Quando o assunto é corrupção, provavelmente se imagina um esperto embolsando grana pública. Senso comum resume corrupção àquela do Código Penal, que prevê xilindró para quem corrompe o serviço público. Só o serviço público.

Corromper é deteriorar, decompor, desordenar. Estragar alguma coisa que, até então, funcionava. O casamento é corrompido pelo adultério, a amizade pela desconfiança e o cachorro-quente pelo acréscimo criminoso de um ovo de codorna.

Sociedade é ordem inventada e mantida com esforço. A sua falta, ou o drible nos esforços alheios, acaba por corrompê-la e corrompida, perece e faz perecer. Vale para tudo. Da estátua descuidada e carcomida que ninguém sabe de quem é, ao próprio Estado.

A cola que une em sociedade pessoas tão diferentes quanto veganos e amantes de chuleta é a confiança. Obediência à lei é confiança. Em quem as fez, nos ritos de sua confecção, no castigo de quem a descumpre. Sem ela, não se para em um sinal vermelho.

Estado não combina com a mentira. Eu sei que há o segredo de Estado. Informações cabulosas que se o inimigo souber as usa contra nós. Vale contra o inimigo. Mas enganar o próprio povo é tomar por inimigo aquele que deveria honrar e proteger. A mentira do Estado cega e escraviza o próprio povo. Quando mal contada, ainda ofende a inteligência.

A pandemia é medo da morte para alguns. De desemprego para outros. Tédio para crianças inconformadas pela falta de parquinho e estresse para seus pais, também saudosos de seus parquinhos. Mas para todos é esforço. Para não morrer ou correr o risco de ajudar a matar, para produzir, para salvar. Deveria ser esforço por governar também.

Na falta de governo, ou inépcia diante de um momento difícil, mente-se. Nega-se a realidade. Com covas contestando a mentira, desdenha, mentindo sobre a gravidade. Diante do esforço, mente-se sobre curas milagrosas. Com números assombrosos sobre doentes e mortos, mente-se sobre os números. Tudo para dizer que tudo está bem.

Estaria bem se houvesse liderança. Um líder não mente para seus liderados. Não engana nem foge dos problemas. Quando o covarde e inseguro quer se passar por líder, mente. Sobre o real, sobre os dramas, sobre si mesmo.

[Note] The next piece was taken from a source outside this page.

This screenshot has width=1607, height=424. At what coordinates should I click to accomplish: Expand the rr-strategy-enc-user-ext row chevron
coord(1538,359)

Mente para camuflar o interesse próprio em vontade coletiva, em ciência e em verdade, corrompendo a vontade coletiva, a ciência e a verdade. É atitude tão corrupta quanto a “rachadinha”, a fraude milionária de licitação ou o superfaturamento de equipamentos médicos.

O presidente cita frequentemente o evangelho de João: “conheceis a verdade, e a verdade vos libertará”. Jamais o vi citar o de Paulo. Ensina que sem amor, não há verdade. Quem ama, “não maltrata, não procura seus interesses, não se ira facilmente, não guarda rancor. O amor não se alegra com a injustiça, mas se alegra com a verdade”. Quem ama não mente. Quem ama respeita. Quem ama não mata. Só o amor conhece o que é verdade.